* begin DOCUMENT TEXT *

Spall
New Year's Peeve
2020 starts ugly. It's not an omen.
By Emerson Schwartzkopf
No job. No paycheck. No insurance. Yes, happy new year to 1,000+ in the hard-surfaces industry, as Clio Holdings locked the doors across the U.S. Midwest and South on Jan. 3.
That’s bad-enough news, but the message worsened less than two weeks later, when the stone-fabrication consolidator filed a Chapter 7 liquidation bankruptcy and told creditors – including those ex-employees – that there weren’t any real assets to satisfy debts.
The thought can run through anyone, from sawyer to salesperson to shop owner: Is this gonna happen to me?
In almost all cases: No. Hard-surface company failures may not be as rare as a lighting strike in the middle of the Holland Tunnel, but Clio Holdings isn’t the beginning of 2020’s big industry trend.
Unless the dissolution of the company involves hard-nosed litigation and juicy depositions, we’re unlikely to hear exactly how Clio Holdings unraveled during a two-and-a-half-year period. However, there’s one factor that worked into the lead of a Jan. 17 Wall Street Journal article on the bankruptcy – the trade war with China and those big tariffs on Chinese quartz-surface products. (The Journal article is behind a paywall.)
The Journal covers a lot of ground and – let’s be honest – countertops and dimensional surfaces don’t have their own coverage desk at the publication’s New York HQ. Trade problems with China, for a general outlet like the Journal, are a good news peg that most readers will understand.
I’ve also talked to Jonathan Stoel, one of the attorneys representing clients fighting the large unfair-trade tariffs on Chinese quartz. (In fact, he appeared in the November-December 2019 issue of Stone Update Magazine.) In the Journal article, he made some good points about the tariffs causing a problem with the supply of low-cost products.
I respect both the Journal and Mr. Stoel. And, I also respectfully and strongly disagree with them on this topic when it comes to the Clio Holdings situation. It’s not cause-and-effect, because U.S. quartz-slab import numbers don't show a cause.

* end DOCUMENT TEXT *
* begin DATA FOR THIS TASK *

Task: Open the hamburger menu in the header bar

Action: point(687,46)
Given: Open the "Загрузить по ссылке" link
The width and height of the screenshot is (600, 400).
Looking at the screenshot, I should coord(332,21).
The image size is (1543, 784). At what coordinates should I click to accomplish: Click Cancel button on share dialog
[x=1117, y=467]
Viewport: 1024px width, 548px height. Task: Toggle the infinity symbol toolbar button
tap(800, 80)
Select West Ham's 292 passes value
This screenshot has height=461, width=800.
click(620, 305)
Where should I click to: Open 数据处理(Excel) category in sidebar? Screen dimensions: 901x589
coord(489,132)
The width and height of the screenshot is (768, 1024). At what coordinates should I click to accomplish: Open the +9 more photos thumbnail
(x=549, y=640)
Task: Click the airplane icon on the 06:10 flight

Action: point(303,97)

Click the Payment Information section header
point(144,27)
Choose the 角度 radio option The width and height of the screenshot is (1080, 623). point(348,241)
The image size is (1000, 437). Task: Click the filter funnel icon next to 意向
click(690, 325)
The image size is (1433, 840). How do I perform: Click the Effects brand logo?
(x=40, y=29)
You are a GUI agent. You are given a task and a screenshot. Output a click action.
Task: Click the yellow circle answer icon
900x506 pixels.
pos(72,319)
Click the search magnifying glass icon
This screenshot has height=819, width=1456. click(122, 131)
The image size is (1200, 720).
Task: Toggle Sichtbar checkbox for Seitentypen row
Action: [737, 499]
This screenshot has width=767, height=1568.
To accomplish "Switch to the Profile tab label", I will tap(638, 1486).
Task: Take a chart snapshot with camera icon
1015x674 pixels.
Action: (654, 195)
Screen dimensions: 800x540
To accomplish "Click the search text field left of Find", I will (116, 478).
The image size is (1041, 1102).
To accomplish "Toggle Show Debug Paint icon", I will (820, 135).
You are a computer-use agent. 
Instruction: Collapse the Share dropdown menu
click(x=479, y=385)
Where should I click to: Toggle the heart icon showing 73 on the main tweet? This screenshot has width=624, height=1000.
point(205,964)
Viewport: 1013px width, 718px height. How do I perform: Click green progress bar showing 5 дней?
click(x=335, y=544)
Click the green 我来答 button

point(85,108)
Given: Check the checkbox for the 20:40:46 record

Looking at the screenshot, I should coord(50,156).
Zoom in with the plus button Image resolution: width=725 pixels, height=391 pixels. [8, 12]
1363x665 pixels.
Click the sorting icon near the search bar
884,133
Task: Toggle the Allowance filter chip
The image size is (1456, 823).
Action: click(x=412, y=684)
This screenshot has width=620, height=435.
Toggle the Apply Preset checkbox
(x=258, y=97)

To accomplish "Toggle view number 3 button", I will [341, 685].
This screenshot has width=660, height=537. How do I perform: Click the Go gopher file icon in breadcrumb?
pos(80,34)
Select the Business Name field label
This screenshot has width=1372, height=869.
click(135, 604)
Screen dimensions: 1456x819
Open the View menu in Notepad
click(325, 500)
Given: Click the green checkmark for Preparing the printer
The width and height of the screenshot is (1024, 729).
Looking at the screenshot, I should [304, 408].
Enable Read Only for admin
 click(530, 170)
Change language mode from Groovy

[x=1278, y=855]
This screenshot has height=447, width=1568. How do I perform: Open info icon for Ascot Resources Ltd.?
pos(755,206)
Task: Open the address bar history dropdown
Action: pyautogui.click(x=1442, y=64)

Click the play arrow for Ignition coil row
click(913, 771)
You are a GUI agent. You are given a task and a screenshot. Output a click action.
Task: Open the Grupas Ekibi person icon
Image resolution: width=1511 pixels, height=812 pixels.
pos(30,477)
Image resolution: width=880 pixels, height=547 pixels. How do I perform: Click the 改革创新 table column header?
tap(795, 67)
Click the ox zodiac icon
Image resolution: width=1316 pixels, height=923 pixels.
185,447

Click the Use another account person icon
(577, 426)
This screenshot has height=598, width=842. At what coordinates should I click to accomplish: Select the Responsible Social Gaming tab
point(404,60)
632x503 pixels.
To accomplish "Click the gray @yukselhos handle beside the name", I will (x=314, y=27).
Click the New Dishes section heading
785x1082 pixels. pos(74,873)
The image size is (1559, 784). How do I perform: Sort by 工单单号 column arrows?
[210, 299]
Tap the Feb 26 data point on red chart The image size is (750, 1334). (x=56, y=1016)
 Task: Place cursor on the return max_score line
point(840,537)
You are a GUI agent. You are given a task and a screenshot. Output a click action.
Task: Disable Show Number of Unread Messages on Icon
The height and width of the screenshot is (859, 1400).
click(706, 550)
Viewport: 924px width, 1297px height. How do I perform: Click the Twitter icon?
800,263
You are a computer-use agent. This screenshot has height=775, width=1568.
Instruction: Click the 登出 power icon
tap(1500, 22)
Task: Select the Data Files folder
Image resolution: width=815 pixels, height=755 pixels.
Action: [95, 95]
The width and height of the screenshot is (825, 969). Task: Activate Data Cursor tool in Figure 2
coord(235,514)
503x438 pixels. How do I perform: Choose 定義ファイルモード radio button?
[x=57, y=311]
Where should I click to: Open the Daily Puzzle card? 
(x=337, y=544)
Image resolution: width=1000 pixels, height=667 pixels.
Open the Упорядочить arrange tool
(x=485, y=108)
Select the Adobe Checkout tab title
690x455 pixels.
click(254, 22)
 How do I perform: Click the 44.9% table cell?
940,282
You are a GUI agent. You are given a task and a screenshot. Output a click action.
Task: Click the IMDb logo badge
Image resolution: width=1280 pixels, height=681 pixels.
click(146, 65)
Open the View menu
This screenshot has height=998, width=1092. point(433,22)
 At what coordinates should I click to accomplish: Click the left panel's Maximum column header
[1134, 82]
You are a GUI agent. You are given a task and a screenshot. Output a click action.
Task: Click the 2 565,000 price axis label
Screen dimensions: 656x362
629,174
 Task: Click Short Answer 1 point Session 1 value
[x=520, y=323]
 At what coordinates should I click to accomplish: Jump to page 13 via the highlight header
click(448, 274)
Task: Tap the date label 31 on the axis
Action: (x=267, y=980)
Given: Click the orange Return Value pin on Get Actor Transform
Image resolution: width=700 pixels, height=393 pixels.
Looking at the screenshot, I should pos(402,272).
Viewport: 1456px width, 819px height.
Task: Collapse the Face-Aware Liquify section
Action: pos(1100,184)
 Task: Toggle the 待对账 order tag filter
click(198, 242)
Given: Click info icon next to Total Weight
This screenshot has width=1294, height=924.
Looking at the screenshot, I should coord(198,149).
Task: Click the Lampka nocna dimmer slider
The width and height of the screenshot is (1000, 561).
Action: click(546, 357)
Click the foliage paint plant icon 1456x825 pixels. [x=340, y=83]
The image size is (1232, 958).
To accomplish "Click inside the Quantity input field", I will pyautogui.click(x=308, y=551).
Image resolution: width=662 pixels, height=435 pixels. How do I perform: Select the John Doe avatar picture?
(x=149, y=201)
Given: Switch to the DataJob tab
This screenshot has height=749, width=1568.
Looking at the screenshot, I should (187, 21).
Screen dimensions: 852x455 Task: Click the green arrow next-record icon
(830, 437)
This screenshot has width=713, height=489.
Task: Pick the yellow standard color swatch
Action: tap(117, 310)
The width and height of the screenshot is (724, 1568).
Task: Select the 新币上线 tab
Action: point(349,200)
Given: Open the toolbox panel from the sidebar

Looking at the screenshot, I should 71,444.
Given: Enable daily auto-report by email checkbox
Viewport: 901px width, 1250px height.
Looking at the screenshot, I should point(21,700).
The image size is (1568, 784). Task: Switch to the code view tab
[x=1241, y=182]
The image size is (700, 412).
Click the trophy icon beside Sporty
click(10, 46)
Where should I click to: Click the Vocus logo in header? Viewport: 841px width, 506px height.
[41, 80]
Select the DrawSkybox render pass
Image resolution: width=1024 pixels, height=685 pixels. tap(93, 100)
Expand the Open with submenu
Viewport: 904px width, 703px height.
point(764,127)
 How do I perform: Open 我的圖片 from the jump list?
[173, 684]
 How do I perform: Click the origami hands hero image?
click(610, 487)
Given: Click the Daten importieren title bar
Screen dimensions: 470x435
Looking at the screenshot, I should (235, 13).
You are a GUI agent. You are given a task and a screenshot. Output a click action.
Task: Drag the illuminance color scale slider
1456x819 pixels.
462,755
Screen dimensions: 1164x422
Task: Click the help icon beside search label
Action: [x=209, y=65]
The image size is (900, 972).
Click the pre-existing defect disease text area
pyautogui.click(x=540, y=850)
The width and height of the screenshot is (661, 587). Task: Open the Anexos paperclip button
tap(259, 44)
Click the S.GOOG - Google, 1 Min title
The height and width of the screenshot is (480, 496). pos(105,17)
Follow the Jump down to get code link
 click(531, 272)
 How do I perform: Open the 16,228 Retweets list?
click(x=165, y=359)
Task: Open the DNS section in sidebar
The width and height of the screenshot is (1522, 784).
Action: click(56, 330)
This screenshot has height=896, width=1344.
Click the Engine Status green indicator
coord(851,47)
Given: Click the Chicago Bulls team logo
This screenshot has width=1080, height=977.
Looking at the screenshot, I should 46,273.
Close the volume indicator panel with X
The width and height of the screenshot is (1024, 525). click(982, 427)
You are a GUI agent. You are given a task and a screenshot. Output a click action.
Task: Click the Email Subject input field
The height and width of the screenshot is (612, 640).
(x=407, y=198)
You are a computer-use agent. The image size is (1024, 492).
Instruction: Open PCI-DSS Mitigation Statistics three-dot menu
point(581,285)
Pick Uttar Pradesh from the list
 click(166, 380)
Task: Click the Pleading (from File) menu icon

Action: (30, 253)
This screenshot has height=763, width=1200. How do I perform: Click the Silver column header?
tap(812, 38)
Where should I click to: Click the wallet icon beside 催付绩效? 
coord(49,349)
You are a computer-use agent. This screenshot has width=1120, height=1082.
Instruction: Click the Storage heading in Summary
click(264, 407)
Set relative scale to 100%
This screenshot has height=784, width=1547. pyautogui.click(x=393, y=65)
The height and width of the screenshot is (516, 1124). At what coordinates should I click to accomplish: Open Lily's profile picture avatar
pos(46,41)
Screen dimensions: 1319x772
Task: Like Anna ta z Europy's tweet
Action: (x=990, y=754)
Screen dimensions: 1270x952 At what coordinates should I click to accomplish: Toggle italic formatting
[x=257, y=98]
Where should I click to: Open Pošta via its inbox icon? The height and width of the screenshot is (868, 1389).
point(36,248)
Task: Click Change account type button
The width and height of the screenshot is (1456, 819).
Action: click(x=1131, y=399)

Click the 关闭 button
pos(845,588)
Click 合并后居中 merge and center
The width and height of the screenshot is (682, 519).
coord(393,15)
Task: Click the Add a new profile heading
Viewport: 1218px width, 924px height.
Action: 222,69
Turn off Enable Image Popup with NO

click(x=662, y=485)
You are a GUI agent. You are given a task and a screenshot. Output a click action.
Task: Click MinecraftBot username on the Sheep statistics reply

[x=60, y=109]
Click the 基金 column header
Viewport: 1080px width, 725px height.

* end DATA FOR THIS TASK *

### GIVEN REQUEST 1
Transcribe the Clio Holdings column word for word, starting at the words "The Journal covers" and stopping after "of low-cost products.".
### GIVEN REQUEST 2
Rescale the records from the line containing "Follow the Jump down to get code link" through the line containing "coord(851,47)". Reproduce only those lines, requests included, and multiply each coordinate in the answers by 0.55, rounding to whole numbers with halves rounded up.
The records have nothing to do with the Clio Holdings column.

### TASK ANSWER 1
The Journal covers a lot of ground and – let’s be honest – countertops and dimensional surfaces don’t have their own coverage desk at the publication’s New York HQ. Trade problems with China, for a general outlet like the Journal, are a good news peg that most readers will understand.
I’ve also talked to Jonathan Stoel, one of the attorneys representing clients fighting the large unfair-trade tariffs on Chinese quartz. (In fact, he appeared in the November-December 2019 issue of Stone Update Magazine.) In the Journal article, he made some good points about the tariffs causing a problem with the supply of low-cost products.

### TASK ANSWER 2
Follow the Jump down to get code link
 click(292, 150)
 How do I perform: Open the 16,228 Retweets list?
click(x=91, y=197)
Task: Open the DNS section in sidebar
The width and height of the screenshot is (1522, 784).
Action: click(31, 182)
This screenshot has height=896, width=1344.
Click the Engine Status green indicator
coord(468,26)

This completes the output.